We have seen something of this extension of commerce, within a very short period, by the opening of the ports of China, to a more extensive traffic. The effects of it upon the Chinese character remain to be developed. But the means through which the greater commerce with China has been obtained, and the occasion which gave rise to the use of those means, must remain an enduring reproach upon one of the most civilized nations of the earth.
If the civilization of commerce is to be extended, by smuggling a deleterious and intoxicating drug into a country in violation of its laws, and then by a war waged against that country on account of its exertions to enforce those laws, resulting in a compulsory introduction of the means of intoxication and death; we might also say, better, far better, were it , that the benefits of commerce should never be extended to her borders.

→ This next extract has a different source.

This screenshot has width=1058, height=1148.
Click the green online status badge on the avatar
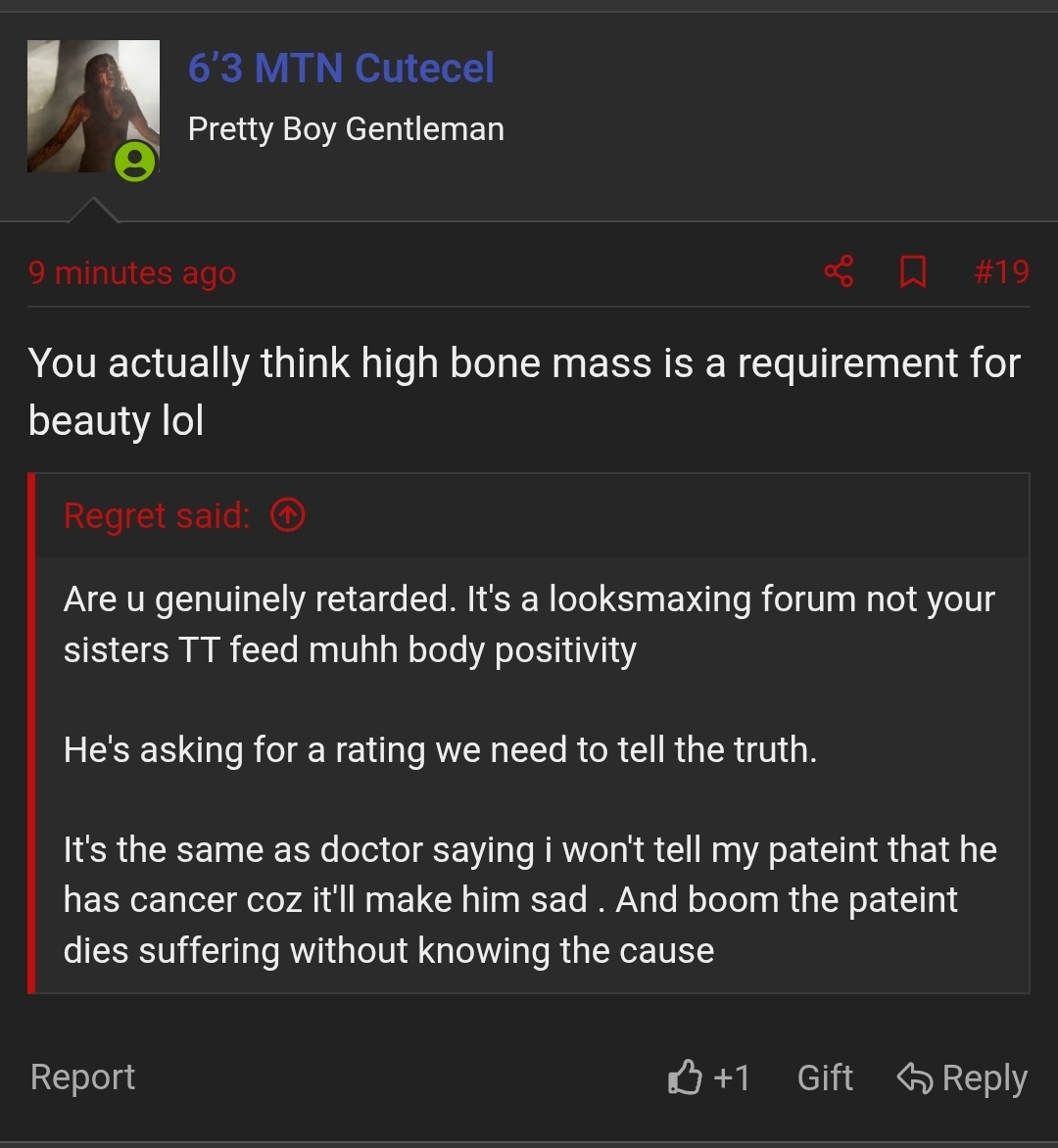tap(135, 161)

The people of China, notwithstanding her heathenism, have been governed by principles which may well put to blush the most civilized or religious nation upon the earth. And it is a melancholy reflection, that the extension of commerce, and a greater intercourse with Christian nations, will not give her a purer system of morals, or more magnanimous principles on which to conduct the matter of bargain and sale.

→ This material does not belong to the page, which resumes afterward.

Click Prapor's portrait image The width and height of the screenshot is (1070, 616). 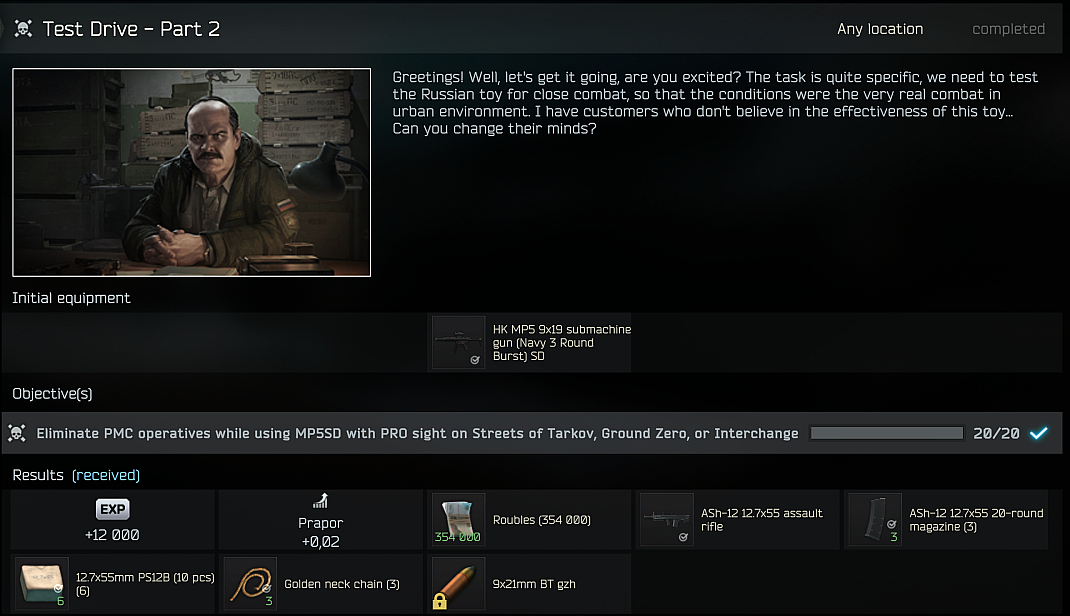click(x=192, y=172)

National morals of trade, as exhibited by the Defender of the Christian Faith, in the instance of China, have found, a counterpart on a smaller scale, in the proceedings of His most Christian majesty, or those of his subjects, in the Pacific.-Civilization has been carried to a small island in that ocean, not by opium in the sword, but by the peaceful labors of the missionaries of the cross. The debased and degraded savage, upon whose passions no principle imposed any restraint, and whose social and intellectual condition was but to remove above that of the brutes, rose from his degradation, instituted a government, administered laws, rendered to hi neighbor the things that were his, and claimed a humble rank among the nations. And to secure himself in this position, he endeavored to exclude the exciting cause of much of his former vice and brutality.-And in what spirit has this effort been met, by the morals of trade, among those who boast of the name of Christian?-I pass by the attempts on the part of individuals to counteract this peaceful spread of civilization, and present to you the authorities of France, compelling this people to admit the means of intoxication, manufactured in that country, because a profit would thus accrue to the subjects of his most Christian Majesty. Alas! If by the term Christian nation, it be meant one that attempts in any remote degree to regulate its intercourse with others by the precepts which the gospel prescribes to individuals, we may well exclaim that there is not a Christian nation upon the face of the earth.

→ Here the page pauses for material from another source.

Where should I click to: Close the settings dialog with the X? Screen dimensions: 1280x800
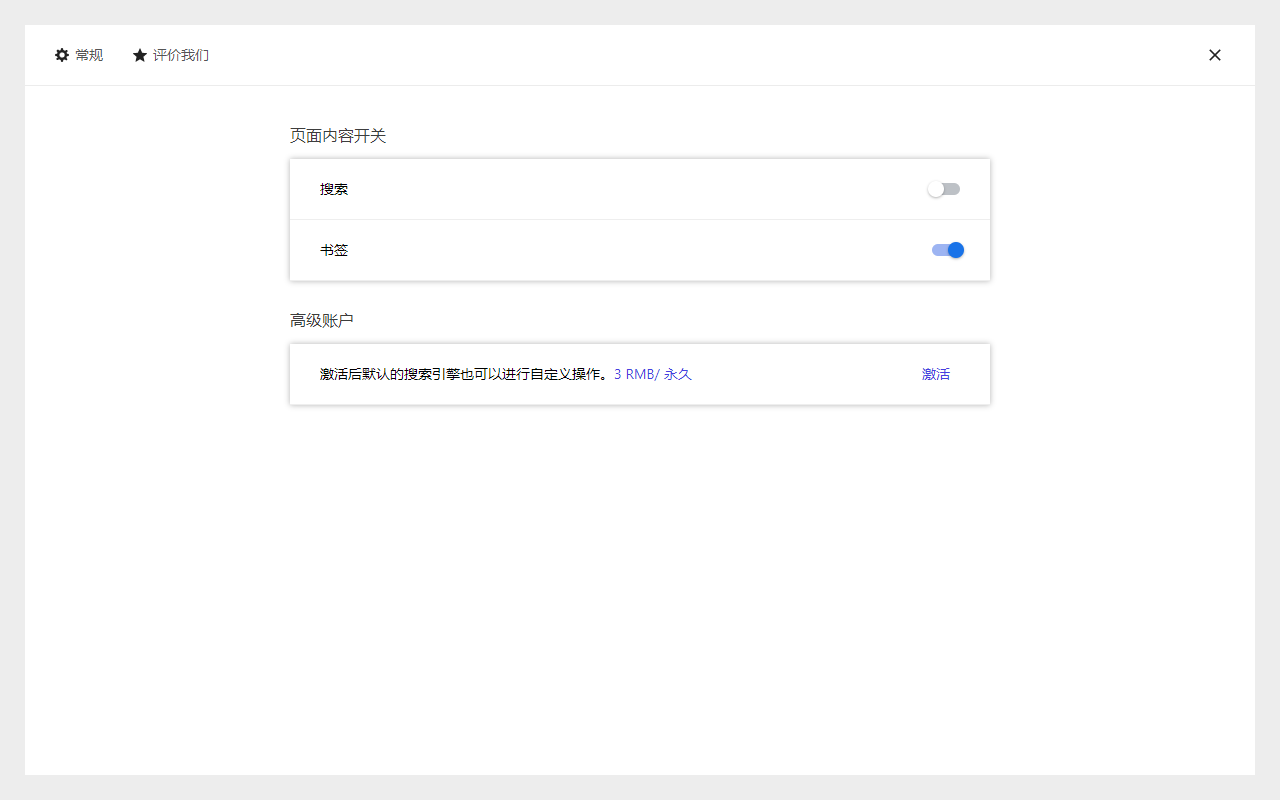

But we need not seek the morals of trade, as they exemplify themselves in our day, in China, or in the islands of the Pacific. We have seen, within our own borders, a mighty effort for the improvement of mankind, in this same particular, by suppressing the means of intoxication. Proof upon proof has been accumulated of its agency in producing crime, misery, and death. And how this effort has been met, in general, by the morals of trade, you are all very well aware.
I must not detain you by adducing farther evidences to show, that the spirit of accumulation, in the latter ages of the world, although it must be admitted that it is more active, and has more votaries, is actuated by no higher or holier motives than it possessed in past ages. With all our progress, we have not elevated our morals of trade. Our inventions do not reach to this. At this day, as in more ancient times, "It is nought, it is nought, saith the buyer," but it is not always, after he has gone his way, that he boasteth of the good bargain that he has made. The seller of our time is as dexterous in recommending his wares, as is the purchaser in depreciating them.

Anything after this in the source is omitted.